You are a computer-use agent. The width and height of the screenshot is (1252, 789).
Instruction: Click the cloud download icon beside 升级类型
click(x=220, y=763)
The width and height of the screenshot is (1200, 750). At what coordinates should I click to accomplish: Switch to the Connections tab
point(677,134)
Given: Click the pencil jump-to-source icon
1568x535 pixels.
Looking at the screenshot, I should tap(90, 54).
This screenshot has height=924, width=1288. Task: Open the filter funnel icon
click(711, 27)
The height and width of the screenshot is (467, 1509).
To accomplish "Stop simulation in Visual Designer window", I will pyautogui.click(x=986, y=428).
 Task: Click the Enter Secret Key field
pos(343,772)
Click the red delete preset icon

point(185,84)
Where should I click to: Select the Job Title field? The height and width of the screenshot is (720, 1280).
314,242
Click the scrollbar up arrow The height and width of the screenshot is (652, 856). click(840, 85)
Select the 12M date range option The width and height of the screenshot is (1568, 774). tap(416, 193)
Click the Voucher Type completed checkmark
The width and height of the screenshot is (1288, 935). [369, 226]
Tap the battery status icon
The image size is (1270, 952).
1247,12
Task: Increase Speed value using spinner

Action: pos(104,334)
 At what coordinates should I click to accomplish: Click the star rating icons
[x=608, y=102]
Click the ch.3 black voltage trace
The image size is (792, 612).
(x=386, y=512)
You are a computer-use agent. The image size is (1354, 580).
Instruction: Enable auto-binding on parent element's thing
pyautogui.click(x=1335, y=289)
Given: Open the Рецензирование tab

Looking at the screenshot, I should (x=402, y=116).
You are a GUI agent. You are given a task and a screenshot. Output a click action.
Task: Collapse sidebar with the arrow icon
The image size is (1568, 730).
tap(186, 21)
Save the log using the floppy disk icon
....
Work instruction = Would you restate the whole listing word for word?

Response for this exercise =
You are a computer-use agent. The width and height of the screenshot is (1252, 789).
Instruction: Click the cloud download icon beside 升级类型
click(x=220, y=763)
The width and height of the screenshot is (1200, 750). At what coordinates should I click to accomplish: Switch to the Connections tab
point(677,134)
Given: Click the pencil jump-to-source icon
1568x535 pixels.
Looking at the screenshot, I should tap(90, 54).
This screenshot has height=924, width=1288. Task: Open the filter funnel icon
click(711, 27)
The height and width of the screenshot is (467, 1509).
To accomplish "Stop simulation in Visual Designer window", I will pyautogui.click(x=986, y=428).
 Task: Click the Enter Secret Key field
pos(343,772)
Click the red delete preset icon

point(185,84)
Where should I click to: Select the Job Title field? The height and width of the screenshot is (720, 1280).
314,242
Click the scrollbar up arrow The height and width of the screenshot is (652, 856). click(840, 85)
Select the 12M date range option The width and height of the screenshot is (1568, 774). tap(416, 193)
Click the Voucher Type completed checkmark
The width and height of the screenshot is (1288, 935). [369, 226]
Tap the battery status icon
The image size is (1270, 952).
1247,12
Task: Increase Speed value using spinner

Action: pos(104,334)
 At what coordinates should I click to accomplish: Click the star rating icons
[x=608, y=102]
Click the ch.3 black voltage trace
The image size is (792, 612).
(x=386, y=512)
You are a computer-use agent. The image size is (1354, 580).
Instruction: Enable auto-binding on parent element's thing
pyautogui.click(x=1335, y=289)
Given: Open the Рецензирование tab

Looking at the screenshot, I should (x=402, y=116).
You are a GUI agent. You are given a task and a screenshot. Output a click action.
Task: Collapse sidebar with the arrow icon
The image size is (1568, 730).
tap(186, 21)
Save the log using the floppy disk icon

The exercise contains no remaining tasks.